Prime Minister Hun Sen warned politicians June 5 not to use the armed forces to solve
their internal political conflicts.
His comments, which he gave in a speech in Kampot that was broadcast nationally,
were seen as a lightly veiled warning to Funcinpec members who remain dissatisfied
with ongoing wrangles within the party.
"Some political party has had internal conflicts, with some groups supported
by the military and others supported by the police," the premier said. "If
[they] dare to use the military to confront the police, then I am sorry there will
be an immediate reaction. This is a political message to all political parties."
He asked the comander-in-chief of the Royal Cambodian Armed Forces, Ke Kim Yan, co-Minister
of Interior Sar Kheng, and the head of the gendarmerie, Sao Sokha, to watch the situation
carefully. All three are senior CPP members. He also called on provincial governors
to keep an eye on their areas.
His words came after a second royalist party was created in May by Prince Norodom
Chakrapong, half-brother to party leader Prince Norodom Ranariddh, as well as a bitter
internal conflict between members who back RCAF's deputy commander-in-chief, Khan
Savoeun, and co-Minister of Interior You Hokry.
To compound Funcinpec's problems, a senior party member, Hang Dara, announced late
May that he would also establish a political party.
In his speech Hun Sen said all government employees had the right to be involved
in politics, but warned them to stay out of internal party disputes and refrain from
using their weapons, uniforms or government buildings for their party interests.
"The government will not allow any group of political parties to use their armed
forces," Hun Sen said. "If there is [a confrontation] please use your teeth
to bite each other. Don't take the government's weapons for fighting."
Asked on June 6 for his response to the speech, Ranariddh said he supported the prime
minister's words and said the internal disputes within his party were embarrassing.
"Funcinpec always has bad luck just before elections," said Ranariddh.
The year before the 1998 election saw several days of fighting in and around Phnom
Penh between military units loyal to the Cambodian People's Party (CPP) and those
allied to Funcinpec. The royalist party was routed and around 100 Funcinpec party
members murdered. Dozens of high-ranking party officials fled.
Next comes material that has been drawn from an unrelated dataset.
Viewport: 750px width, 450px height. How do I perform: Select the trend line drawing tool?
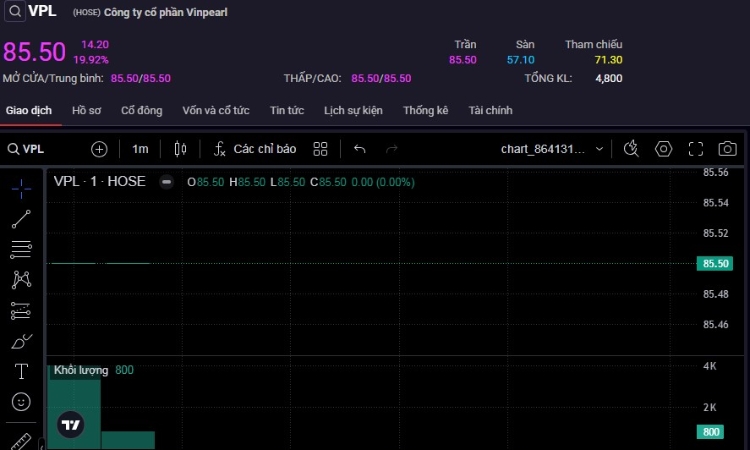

When asked whether he was worried that his party's current conflicts would lead to
instability, Ranariddh replied that he was not, since the internal problems had now
"Some people have trouble distinguishing between their interests in their groups
and the interests of the party," he said. He requested that party members stop
pledging support to this or that faction, and instead join hands to ensure victory
in next year's general election.
Funcinpec's troubles were compounded late in May when senior party member Hang Dara
announced he too was forming a political party. Dara said his credentials included
being appointed head of the royalist party's underground movement in 1982.
He said he made his decision May 22 and formally submitted to register the Hang Dara
Movement Democratic Party party with the Ministry of Interior May 27.
The reasons, he said, stemmed from his dissatisfaction with the bureaucracy and nepotism
in Funcinpec's dealings with the CPP. He added that the party had not lived up to
promises made before the 1993 and 1998 elections.
Dara also blamed Funcinpec for failing to solve the poor living conditions of the
people, as well as not dealing with security, illegal immigration, corruption and
damaging the position of the monarchy. These issues, he said, would provide the main
plank of his political platform.
The 50-year-old royalist said he served as a leader of the Sihanouk Movement in the
1960s Sangkum Reastr Niyum, returning in 1982 to carry out similar work. He claimed
200,000 supporters across the country, a number that is impossible to verify.
Ranariddh replied that Dara was not a member of his Funcinpec.
"There is no one in Funcinpec who knows Dara, and this does not give me a headache,
even though he has split 100 times," Ranariddh told the Post.
However the former Funcinpec governor of Banteay Meanchey province, Doung Khem, told
the Post on June 4 that Dara used to be under his command and said he held the post
of "builder of the internal Funcinpec movement" inside the country.
Hun Sen said that the numerous splits in some political parties made him concerned
for the future of politics in Cambodia.
"This [issue] concerns me," he said. "I would like to appeal to the
various political parties to solve their own internal political affairs within the
framework of their party rather than spread their problems to the Cambodian people."
Hun Sen said the country needed stability in both politics and the economy before
the election, which he said would likely be held July 27, 2003. He called on Cambodians
not to support the breakaway groups as this would only magnify the disputes. However,
he said he had heard another three political parties would be announced in the next
Funcinpec's problems stem in part from the party's disappointing showing at the local
elections held in February, and discontent among former resistance fighters.